To do ▸ Continue the letter about the Sydney coal tar oil from where it stops.

** Text shown follows **

Toxic misconceptions - Parker Donham replies to "Sludge City"

Letter to editor
The Montreal Mirror
Dec. 3 - Dec. 10, 2003

How disappointing to see the Mirror fall for the Sierra Club of Canada myth that Sydney, Nova Scotia, is a horrible place where everyone dies of cancer, and callous bureaucrats won't clean up the deadly toxins polluting every nook and cranny ["Sludge city," Nov. 27]. Your story contained so many misconceptions and falsehoods, one scarcely knows where to begin.

First, the material going to the St-Rémi incinerator does not even come from the Sydney Tar Ponds. Second, it does not contain one speck of PCBs. It is coal tar oil, a common industrial product you can buy at Canadian Tire as driveway sealant. It's also used in the manufacture of tires, dyes, paints and pharmaceuticals.

The coal tar oil bound for Quebec comes from a storage tank abandoned in the 1960s when the Dominion Tar and Chemical Co. closed a plant that processed byproducts from the Sydney Steel coke ovens. As tests by Quebec's Environment Dept. confirm, it contains no PCBs whatsoever. Its chemical composition makes it incapable of producing dioxins or furans when burned.

Sydney is a working-class, industrial town whose mainstay industry has closed. As such, it faces a familiar set of social and environmental problems. The former steel mill and coke ovens produced a large volume of contaminated material that needs to be cleaned up. But there is nothing exotic or unusual about this material. It is standard-issue steel plant waste like that at hundreds of former steel mills throughout the industrial world. The chemicals it contains, mostly derived from coal, are thoroughly understood, as are the various means of treating them. Scores of similar sites have been successfully cleaned up, as will ours be.

** End of Text shown **
** Dataset content follows **

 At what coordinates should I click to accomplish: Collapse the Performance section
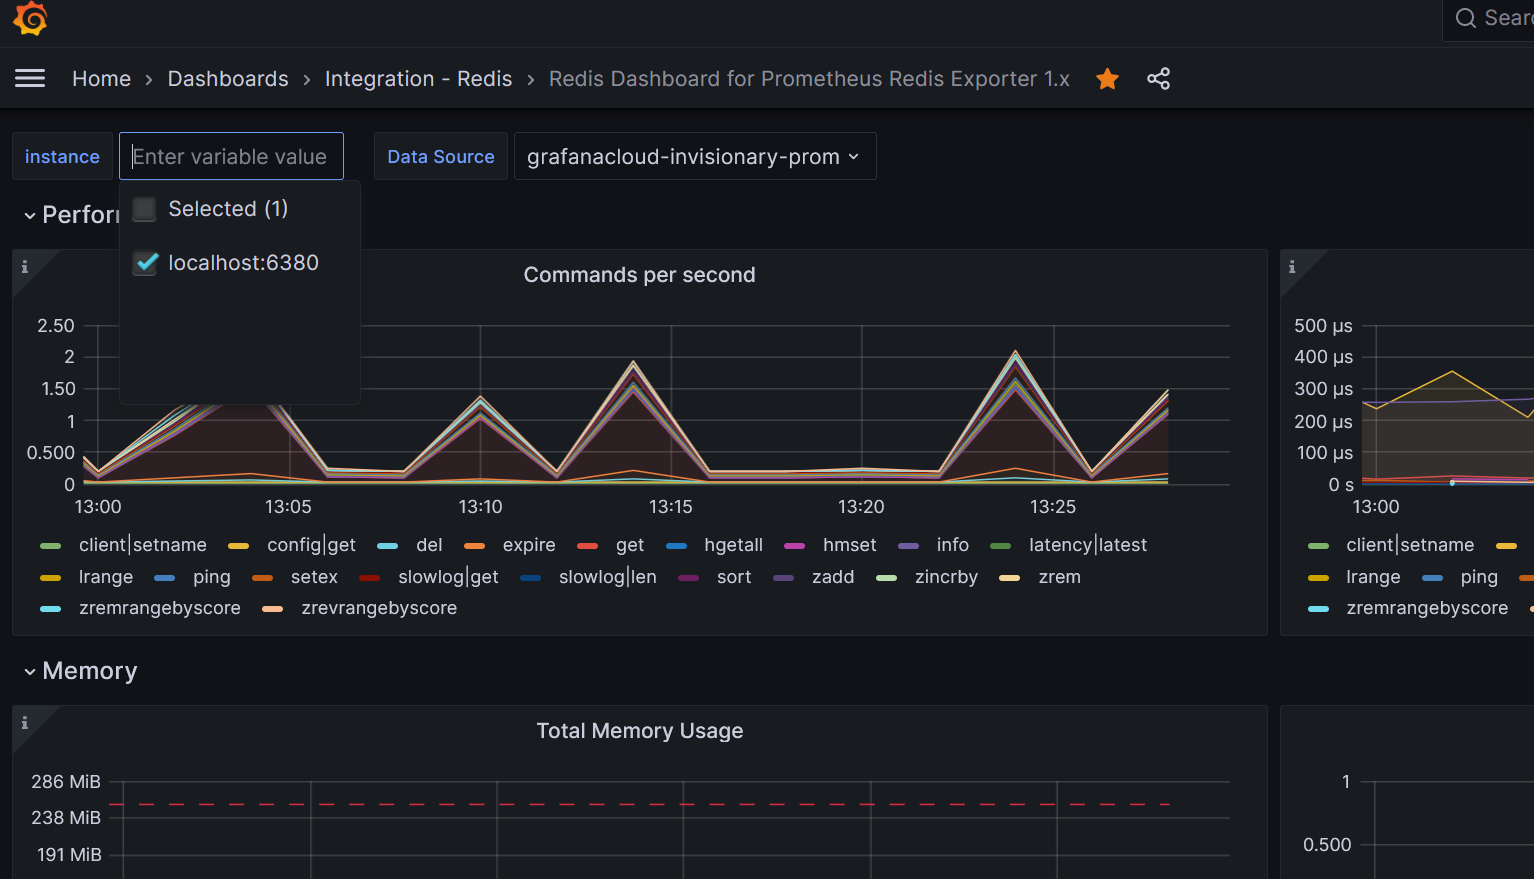[x=29, y=214]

** End of Dataset content **

Answer area ▸
An exceptionally empowered citizens' group devoted more than 900 public meetings and 100,000 volunteer hours to finding safe, effective cleanup solutions. (So much for the Sierra Club guff about political patronage and closed-door meetings.) Meticulous risk assessments by independent environmental engineering firms under the watchful eye of these citizen volunteers conclusively demonstrated that contaminated materials are not moving from our site into nearby neighbourhoods.

Like many declining industrial communities, Sydney does suffer poor health outcomes. But the local health authority has identified cardio-vascular disease, not cancer, as the big concern. Among the probable causes: unemployment, poverty, and income disparity; high smoking rates, sedentary habits, and poor diet; low use of medical screening tests; a history of occupational exposure to toxins. But proximity to the Tar Ponds and defunct Coke Ovens is a non-starter as a cause of illness. The coal derivatives in the Tar Ponds do not have supernatural powers. They cannot rise up like bogeymen to attack those who live and work nearby.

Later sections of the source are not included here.